┌────────

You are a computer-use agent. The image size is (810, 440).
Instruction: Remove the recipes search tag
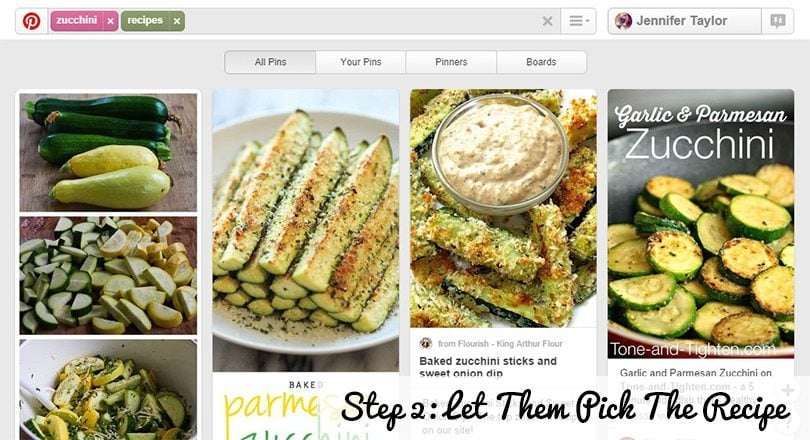point(177,21)
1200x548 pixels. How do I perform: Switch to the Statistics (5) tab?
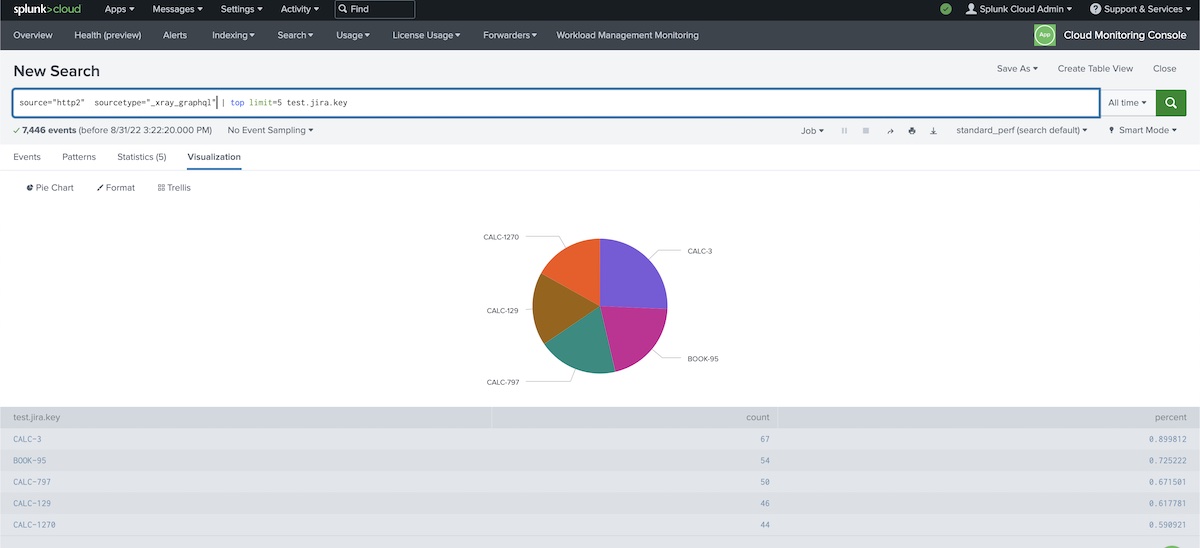pos(141,157)
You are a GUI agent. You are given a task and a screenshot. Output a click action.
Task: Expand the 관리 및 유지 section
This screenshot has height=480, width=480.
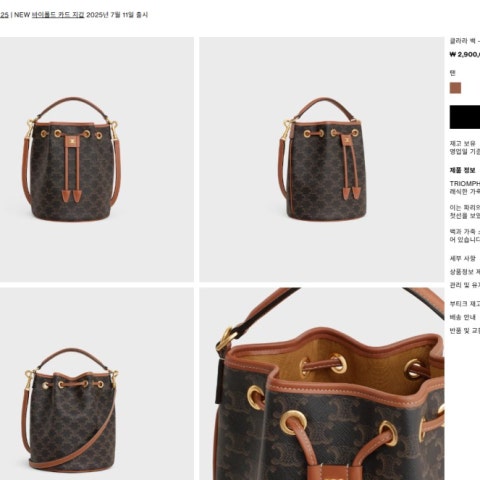coord(465,285)
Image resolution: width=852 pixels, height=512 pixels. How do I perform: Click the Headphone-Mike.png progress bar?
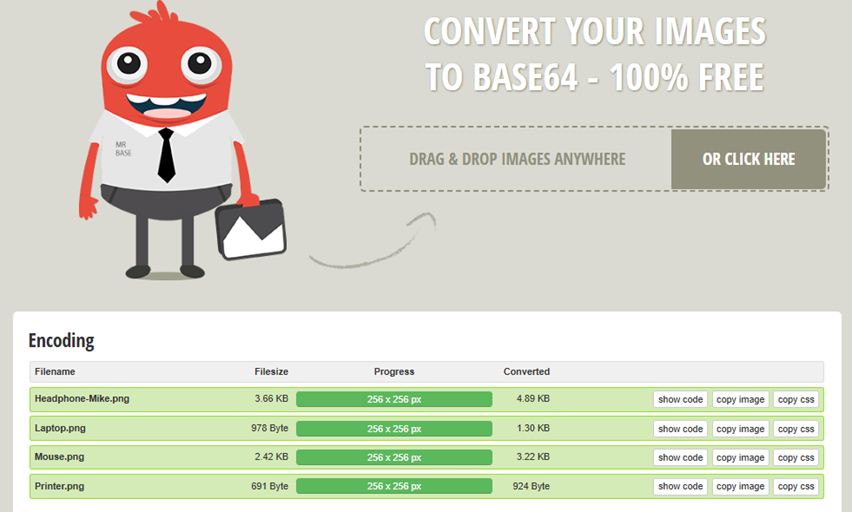[394, 399]
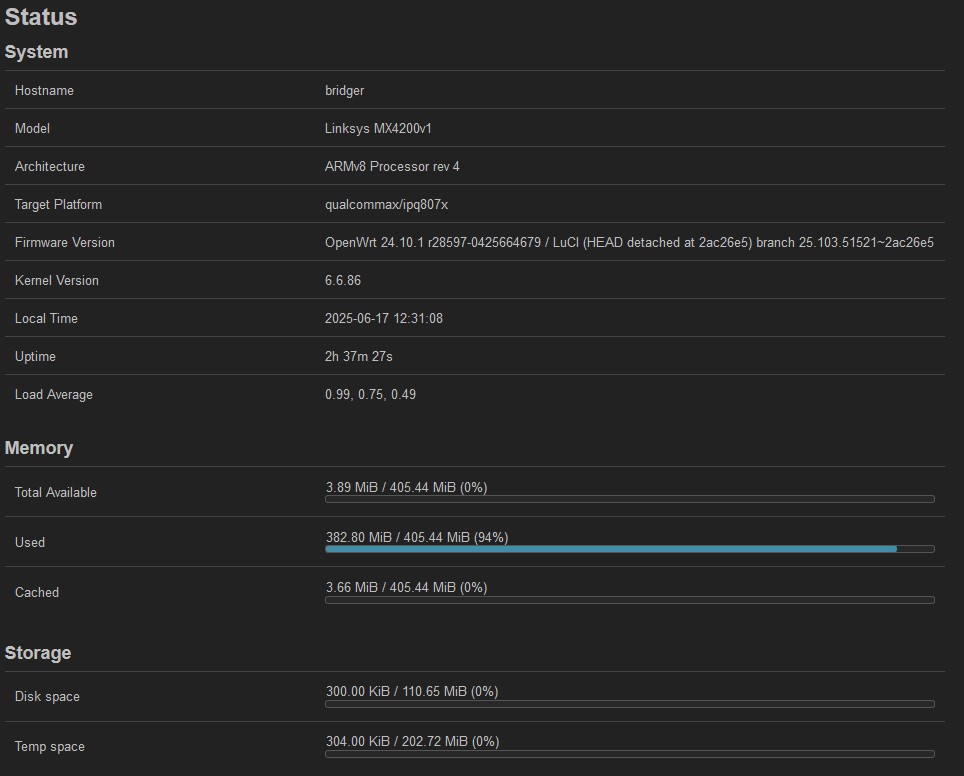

└────────

ABOUT THIS EXERCISE →
Find the lines above that include the string "agent" and copy them.

EXPECTED ANSWER →
You are a computer-use agent. The image size is (810, 440).
You are a GUI agent. You are given a task and a screenshot. Output a click action.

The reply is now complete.